__Provided information__:
....

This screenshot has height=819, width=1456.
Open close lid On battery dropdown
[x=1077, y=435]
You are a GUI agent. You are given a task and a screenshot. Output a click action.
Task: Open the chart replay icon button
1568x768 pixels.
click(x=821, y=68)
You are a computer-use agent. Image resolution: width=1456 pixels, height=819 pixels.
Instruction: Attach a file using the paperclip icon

....

Count each line of the entries that holds the word "agent", then state the total and nothing more.

__Result of this task__: 2